- **Entries shown**:

_____

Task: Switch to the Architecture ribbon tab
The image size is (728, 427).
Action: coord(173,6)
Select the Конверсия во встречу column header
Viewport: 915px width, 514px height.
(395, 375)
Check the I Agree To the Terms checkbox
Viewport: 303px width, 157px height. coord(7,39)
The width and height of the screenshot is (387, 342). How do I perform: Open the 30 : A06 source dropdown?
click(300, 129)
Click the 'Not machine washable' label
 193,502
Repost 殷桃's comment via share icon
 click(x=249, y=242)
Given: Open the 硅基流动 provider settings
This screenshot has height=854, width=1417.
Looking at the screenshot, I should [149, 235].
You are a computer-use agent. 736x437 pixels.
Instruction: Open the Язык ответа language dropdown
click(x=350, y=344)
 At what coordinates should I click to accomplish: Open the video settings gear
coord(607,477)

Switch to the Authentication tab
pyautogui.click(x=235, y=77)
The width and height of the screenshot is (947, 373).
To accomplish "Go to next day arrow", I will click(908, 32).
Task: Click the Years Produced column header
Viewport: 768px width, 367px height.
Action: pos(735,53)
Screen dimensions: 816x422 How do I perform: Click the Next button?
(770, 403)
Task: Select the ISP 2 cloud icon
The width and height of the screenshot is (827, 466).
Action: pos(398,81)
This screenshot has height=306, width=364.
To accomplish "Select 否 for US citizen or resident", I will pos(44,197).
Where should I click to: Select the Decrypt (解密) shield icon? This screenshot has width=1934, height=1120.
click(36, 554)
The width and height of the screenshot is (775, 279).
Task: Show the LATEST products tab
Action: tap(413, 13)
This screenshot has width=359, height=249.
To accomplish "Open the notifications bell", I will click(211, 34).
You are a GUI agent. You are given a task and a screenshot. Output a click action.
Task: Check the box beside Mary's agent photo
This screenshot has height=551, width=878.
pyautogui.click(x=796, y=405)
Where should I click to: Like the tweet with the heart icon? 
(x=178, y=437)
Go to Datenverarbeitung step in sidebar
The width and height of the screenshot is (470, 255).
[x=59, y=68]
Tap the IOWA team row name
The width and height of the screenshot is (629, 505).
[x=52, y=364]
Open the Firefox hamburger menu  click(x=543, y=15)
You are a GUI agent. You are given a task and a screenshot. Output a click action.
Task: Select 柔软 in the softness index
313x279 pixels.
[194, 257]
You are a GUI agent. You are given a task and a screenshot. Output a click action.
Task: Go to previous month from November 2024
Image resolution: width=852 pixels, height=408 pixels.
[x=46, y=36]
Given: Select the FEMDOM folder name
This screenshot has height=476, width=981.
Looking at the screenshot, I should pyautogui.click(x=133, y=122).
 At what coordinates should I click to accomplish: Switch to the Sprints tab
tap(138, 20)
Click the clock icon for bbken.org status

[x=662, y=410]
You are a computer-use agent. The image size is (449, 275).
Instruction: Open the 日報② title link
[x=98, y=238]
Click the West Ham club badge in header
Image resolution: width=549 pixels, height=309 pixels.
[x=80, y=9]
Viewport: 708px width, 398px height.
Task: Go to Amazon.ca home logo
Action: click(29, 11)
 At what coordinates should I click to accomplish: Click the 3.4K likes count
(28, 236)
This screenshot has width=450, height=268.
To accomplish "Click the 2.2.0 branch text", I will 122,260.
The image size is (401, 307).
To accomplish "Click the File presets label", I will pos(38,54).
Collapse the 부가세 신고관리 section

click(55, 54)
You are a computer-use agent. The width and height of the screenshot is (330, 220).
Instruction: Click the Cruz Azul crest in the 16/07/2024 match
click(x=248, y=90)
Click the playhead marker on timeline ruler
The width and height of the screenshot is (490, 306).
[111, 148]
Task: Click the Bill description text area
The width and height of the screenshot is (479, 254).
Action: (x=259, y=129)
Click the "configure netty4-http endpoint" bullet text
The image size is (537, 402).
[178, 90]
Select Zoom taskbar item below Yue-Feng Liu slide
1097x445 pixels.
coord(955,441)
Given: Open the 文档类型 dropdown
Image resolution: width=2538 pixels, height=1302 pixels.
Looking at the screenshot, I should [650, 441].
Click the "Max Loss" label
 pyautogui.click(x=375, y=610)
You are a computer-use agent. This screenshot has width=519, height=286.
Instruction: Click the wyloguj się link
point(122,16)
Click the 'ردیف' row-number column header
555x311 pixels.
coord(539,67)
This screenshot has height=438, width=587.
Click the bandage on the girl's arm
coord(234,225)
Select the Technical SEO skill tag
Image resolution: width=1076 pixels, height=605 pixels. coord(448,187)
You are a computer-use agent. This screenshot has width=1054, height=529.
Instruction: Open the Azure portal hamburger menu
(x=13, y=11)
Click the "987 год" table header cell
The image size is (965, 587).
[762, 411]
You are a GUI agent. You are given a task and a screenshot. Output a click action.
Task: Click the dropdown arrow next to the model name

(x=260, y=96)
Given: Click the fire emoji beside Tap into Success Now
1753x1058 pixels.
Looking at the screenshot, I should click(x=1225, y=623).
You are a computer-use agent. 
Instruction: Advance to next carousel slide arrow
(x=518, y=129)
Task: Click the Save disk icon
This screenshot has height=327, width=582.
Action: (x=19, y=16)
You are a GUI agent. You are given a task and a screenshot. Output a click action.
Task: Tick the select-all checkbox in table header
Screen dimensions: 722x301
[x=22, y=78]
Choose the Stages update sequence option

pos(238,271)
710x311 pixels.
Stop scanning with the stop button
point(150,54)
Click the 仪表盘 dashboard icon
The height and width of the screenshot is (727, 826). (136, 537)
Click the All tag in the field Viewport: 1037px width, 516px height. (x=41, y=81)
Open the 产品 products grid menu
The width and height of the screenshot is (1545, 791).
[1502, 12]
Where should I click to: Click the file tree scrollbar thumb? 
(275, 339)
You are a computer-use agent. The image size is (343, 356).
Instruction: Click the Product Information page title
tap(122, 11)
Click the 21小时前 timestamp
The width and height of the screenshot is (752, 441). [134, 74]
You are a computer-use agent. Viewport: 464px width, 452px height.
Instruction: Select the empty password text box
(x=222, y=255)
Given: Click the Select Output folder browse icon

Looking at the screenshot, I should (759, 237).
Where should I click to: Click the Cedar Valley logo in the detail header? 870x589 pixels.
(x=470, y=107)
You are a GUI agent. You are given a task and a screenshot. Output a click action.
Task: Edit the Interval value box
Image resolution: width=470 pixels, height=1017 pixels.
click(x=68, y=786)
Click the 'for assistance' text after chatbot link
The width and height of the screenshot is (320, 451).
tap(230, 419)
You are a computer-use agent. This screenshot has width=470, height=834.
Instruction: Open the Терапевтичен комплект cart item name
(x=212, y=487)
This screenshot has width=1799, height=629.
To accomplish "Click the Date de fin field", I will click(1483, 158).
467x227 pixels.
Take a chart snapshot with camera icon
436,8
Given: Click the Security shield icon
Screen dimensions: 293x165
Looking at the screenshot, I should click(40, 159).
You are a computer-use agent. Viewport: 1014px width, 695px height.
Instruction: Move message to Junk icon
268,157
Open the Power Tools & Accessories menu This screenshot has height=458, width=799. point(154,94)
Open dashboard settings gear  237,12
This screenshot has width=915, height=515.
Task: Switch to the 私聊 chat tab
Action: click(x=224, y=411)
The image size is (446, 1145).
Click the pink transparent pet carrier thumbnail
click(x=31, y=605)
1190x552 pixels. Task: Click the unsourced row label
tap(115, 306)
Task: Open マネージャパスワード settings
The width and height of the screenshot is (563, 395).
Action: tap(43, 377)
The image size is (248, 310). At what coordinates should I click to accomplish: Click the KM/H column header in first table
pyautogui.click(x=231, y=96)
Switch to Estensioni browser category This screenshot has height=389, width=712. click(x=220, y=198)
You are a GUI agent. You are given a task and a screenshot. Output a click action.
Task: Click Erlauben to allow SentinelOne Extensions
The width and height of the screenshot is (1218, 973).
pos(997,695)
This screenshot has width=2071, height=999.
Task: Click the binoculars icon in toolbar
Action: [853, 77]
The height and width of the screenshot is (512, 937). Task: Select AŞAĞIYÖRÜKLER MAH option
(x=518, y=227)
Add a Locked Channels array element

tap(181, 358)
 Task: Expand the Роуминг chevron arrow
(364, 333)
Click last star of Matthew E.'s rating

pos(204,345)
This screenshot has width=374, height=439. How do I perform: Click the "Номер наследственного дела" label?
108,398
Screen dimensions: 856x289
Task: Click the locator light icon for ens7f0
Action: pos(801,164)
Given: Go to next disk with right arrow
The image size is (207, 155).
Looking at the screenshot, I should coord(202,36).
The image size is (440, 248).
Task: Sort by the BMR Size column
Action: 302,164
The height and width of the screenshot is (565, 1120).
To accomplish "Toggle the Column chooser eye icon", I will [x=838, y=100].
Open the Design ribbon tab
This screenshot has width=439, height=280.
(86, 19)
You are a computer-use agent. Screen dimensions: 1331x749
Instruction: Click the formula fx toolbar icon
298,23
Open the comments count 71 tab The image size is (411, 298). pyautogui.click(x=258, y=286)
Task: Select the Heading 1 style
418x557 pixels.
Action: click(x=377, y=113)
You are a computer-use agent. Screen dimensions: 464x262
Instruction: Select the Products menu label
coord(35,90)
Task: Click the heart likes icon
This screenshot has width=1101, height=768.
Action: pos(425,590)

_____

- **Task details**: Copy out everything from the very beginning of the material down to the line containing "Action: pos(735,53)", including that line, reproducing each line character for character.

- **Task solution**:
Task: Switch to the Architecture ribbon tab
The image size is (728, 427).
Action: coord(173,6)
Select the Конверсия во встречу column header
Viewport: 915px width, 514px height.
(395, 375)
Check the I Agree To the Terms checkbox
Viewport: 303px width, 157px height. coord(7,39)
The width and height of the screenshot is (387, 342). How do I perform: Open the 30 : A06 source dropdown?
click(300, 129)
Click the 'Not machine washable' label
 193,502
Repost 殷桃's comment via share icon
 click(x=249, y=242)
Given: Open the 硅基流动 provider settings
This screenshot has height=854, width=1417.
Looking at the screenshot, I should [149, 235].
You are a computer-use agent. 736x437 pixels.
Instruction: Open the Язык ответа language dropdown
click(x=350, y=344)
 At what coordinates should I click to accomplish: Open the video settings gear
coord(607,477)

Switch to the Authentication tab
pyautogui.click(x=235, y=77)
The width and height of the screenshot is (947, 373).
To accomplish "Go to next day arrow", I will click(908, 32).
Task: Click the Years Produced column header
Viewport: 768px width, 367px height.
Action: pos(735,53)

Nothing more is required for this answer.